Moore and his team worked alongside Hopegivers International (HI) founder M.A. Thomas, who addressed Liberty’s convocation on Oct. 8, 2007, and his son and HI president Samuel Thomas.

“Most memorably we spent time with Drs. M.A. and Samuel Thomas. Both men have undergone steep persecution and imprisonment for Christ. Each has narrowly survived more than 20 threats of assassination by radical, anti-Christian terrorists, and they anticipate that they may die a martyr’s death,” Moore said.

Moore said his group witnessed strange scenes while in the country.

“A trip to India is always an adventure. I was hit in the face with a rat. Our team took pictures with a camel caravan. We slept four different nights on trains. We watched a Hindu man carry his dead child to the banks of the Ganges River to toss her in hoping the polluted waters would take her to heaven,” he said.

Eighty percent of India’s population follows the Hindu faith. Christianity shares a tiny minority along with Islam, Jainism and Sikhism.

Kota is part of the northwestern Indian state of Rajasthan which borders Pakistan. Moore’s team traveled to several cities in the region, including Kota, Varanasi and Agra.

Varanasi is regarded by Hindus as their most sacred city, and it lies on the banks of the Ganges River, which is also considered holy. Agra is home to the world-famous Taj Mahal.

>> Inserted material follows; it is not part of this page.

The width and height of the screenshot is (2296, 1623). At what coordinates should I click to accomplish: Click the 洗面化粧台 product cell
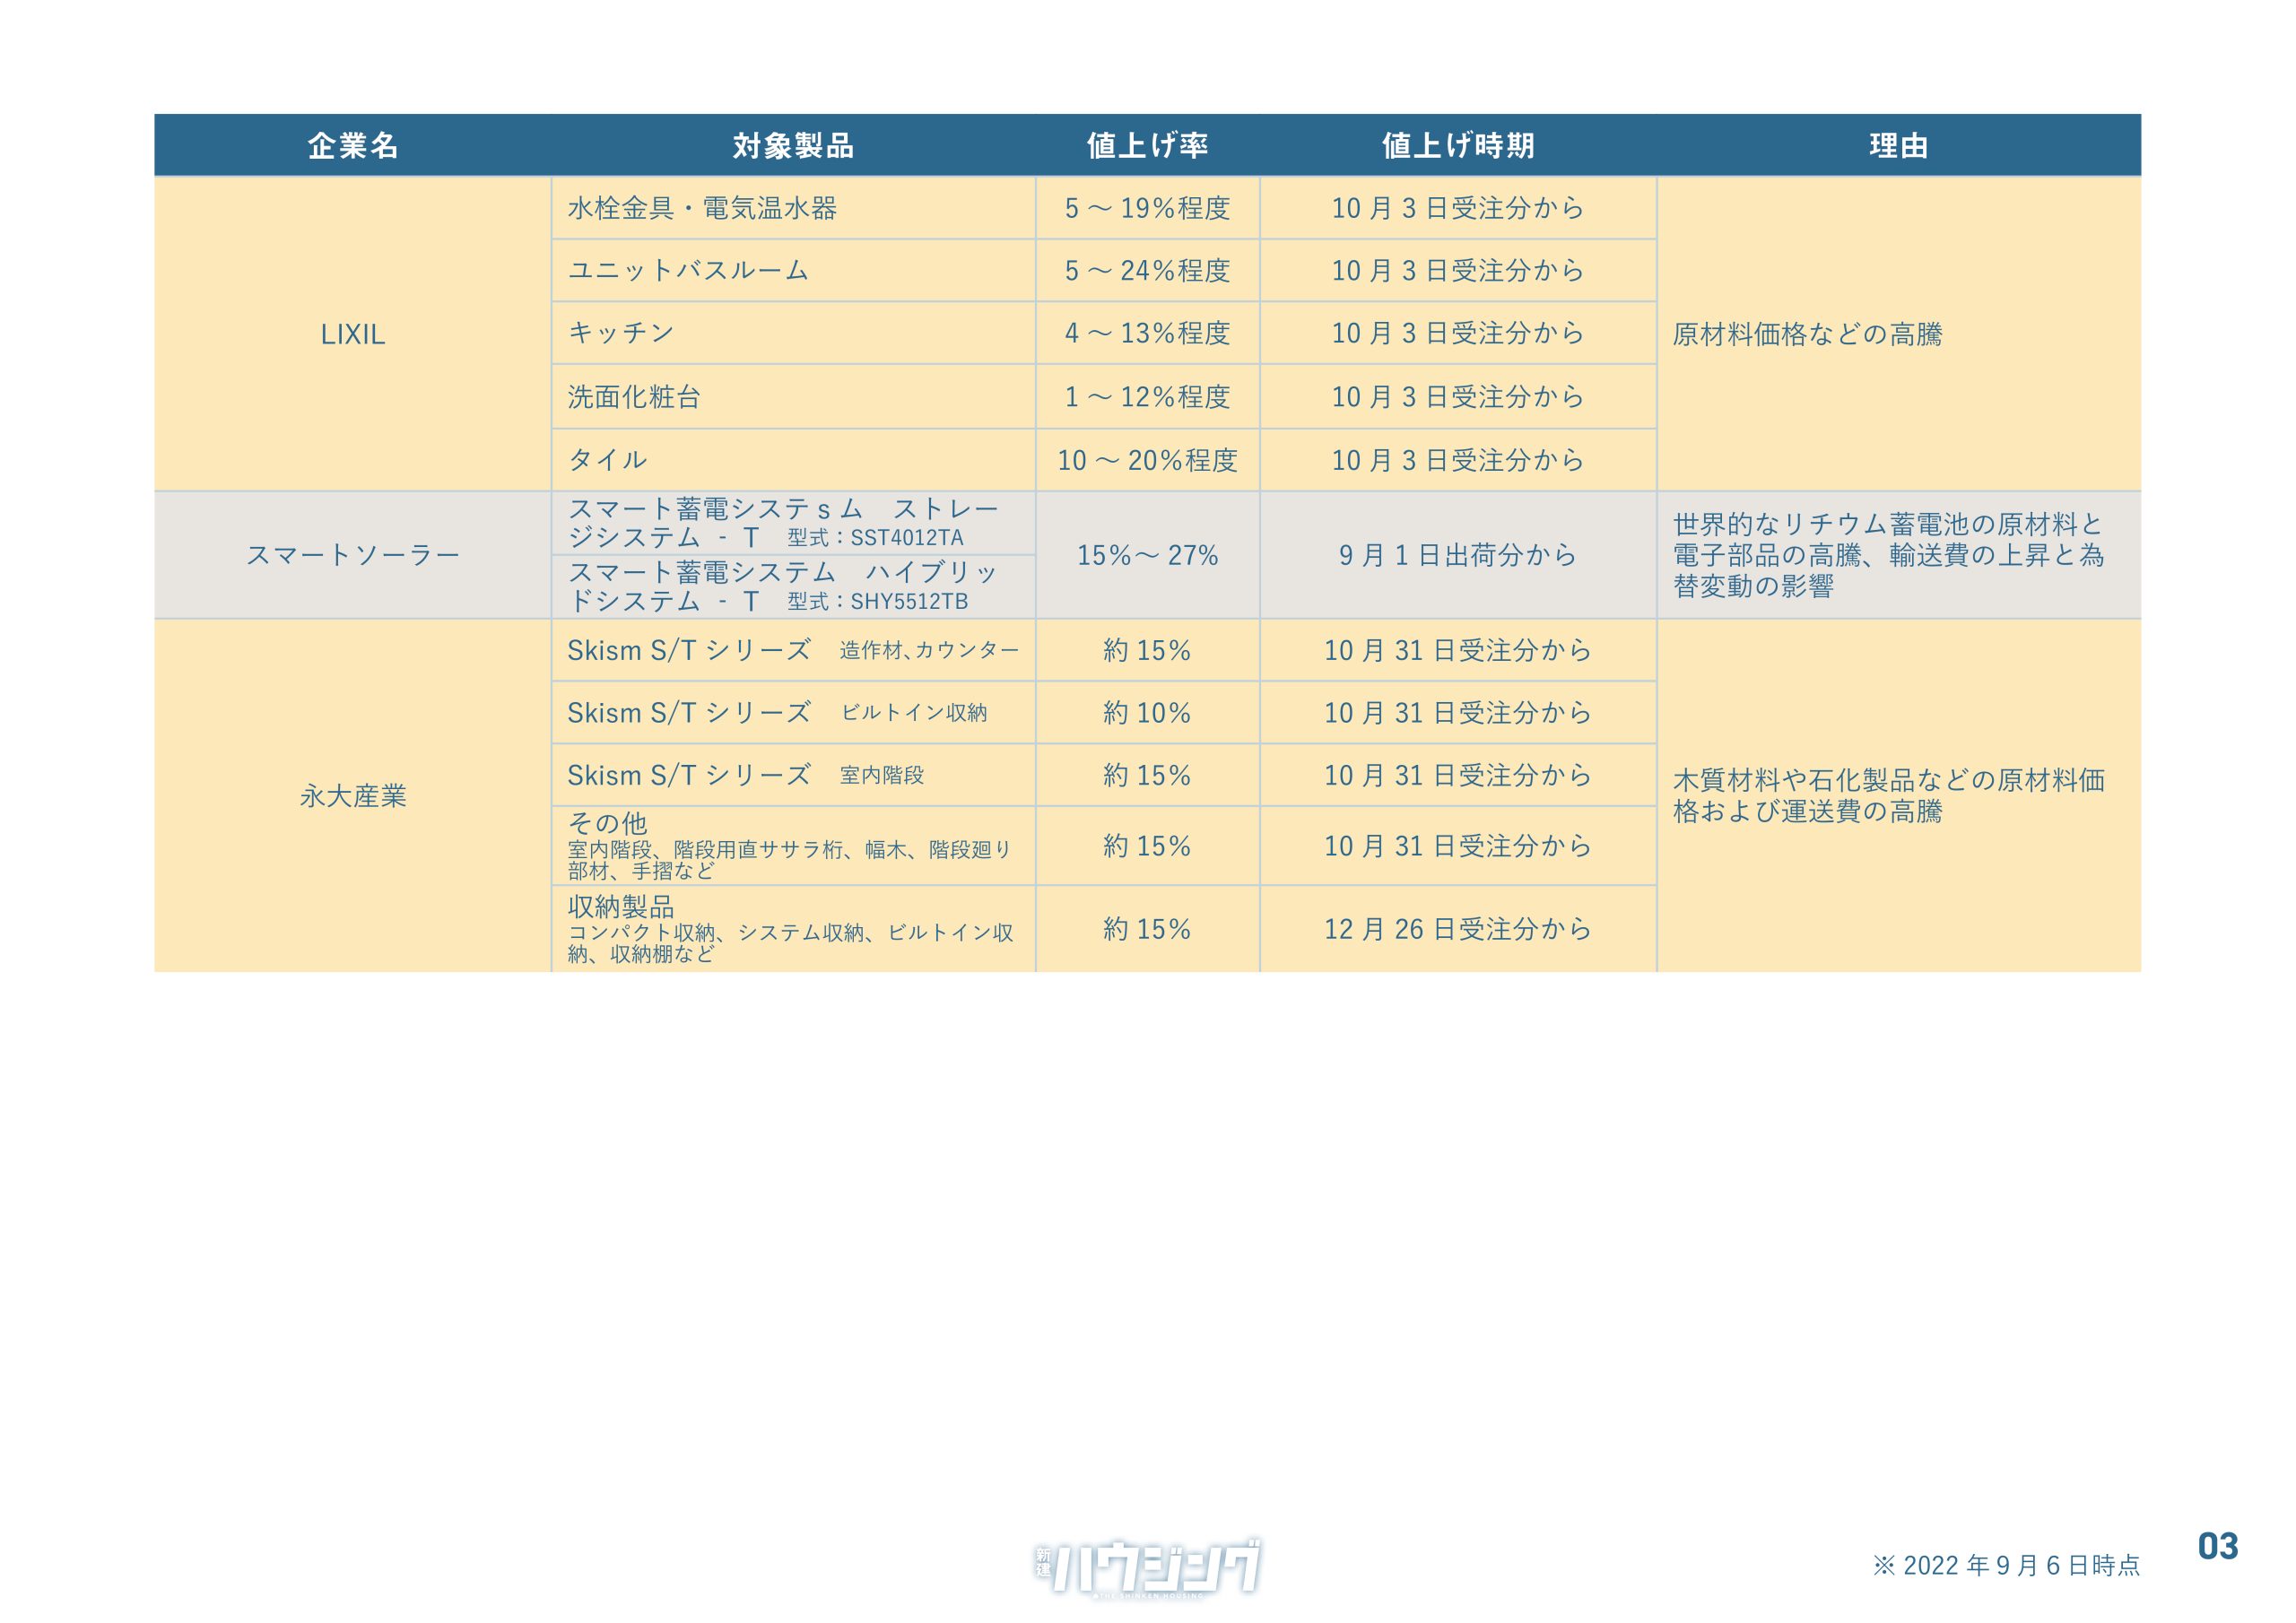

On the other side of India, the Rays labored with a second Light Ministries team in Calcutta. Twelve students joined them for nine days of concentrated ministry from the Bangladesh border to the Ganges River delta.

“The trip was very intense. We did in between three to six ministry outreaches each day,” senior Luke Garvey said of his first foreign missions trip. “The first five days we were in the city of Calcutta. The next four days we sailed south on the Ganges River aboard the ‘Salt & Light,’ a boat owned by Christ Mission Ashram.”

Christ Mission Ashram, headed by 2005 Liberty University seminary graduate Dr. Sukrit Roy, is a Calcutta-based program for training and planting native pastors throughout India.

“Christ Mission Ashram is a well-oiled machine,” Ray said. “We hit the ground running, not wasting time figuring out what to do.”

With a population only a third of the size of India’s largest city Bombay, Calcutta nevertheless suffers severe overcrowding. Calcutta is one of the most densely populated cities on the planet with approximately 85,000 persons per square mile.

The Indian government’s online profile of cities said crowding in Calcutta has reached “intolerable proportions.”

According to a 2001 Indian government census, the residents of Calcutta are predominantly Hindu (80 percent) with less than one percent identified as Christian.

“Even when our boat got stuck in the Ganges River for eight hours because we had to wait for the tide to come in, we walked four miles to a nearby village to preach and minister to many who probably had never heard the gospel,” senior Molly Morgan, also a first-time missions worker, said.

“The memory that sticks out most is God’s saving grace and His mighty power to save even through the language and culture barriers,” Morgan said.

The primary language of eastern India is Bengali, which created a significant language barrier for the team. Nevertheless, they were able to communicate the gospel to many villagers. They held large gospel gatherings and handed out Bibles -so many Bibles, in fact, that they ran out at one point.

The team agreed that the hardships of third-world living were well worth the payoff for witnessing changed lives.

“Here in the states we have really complicated gospel message,” Ray said. “In India we had to get back to the basics. The greatest lesson I’ve learned from my trips to India is the power of the simplistic presentation of the Gospel.”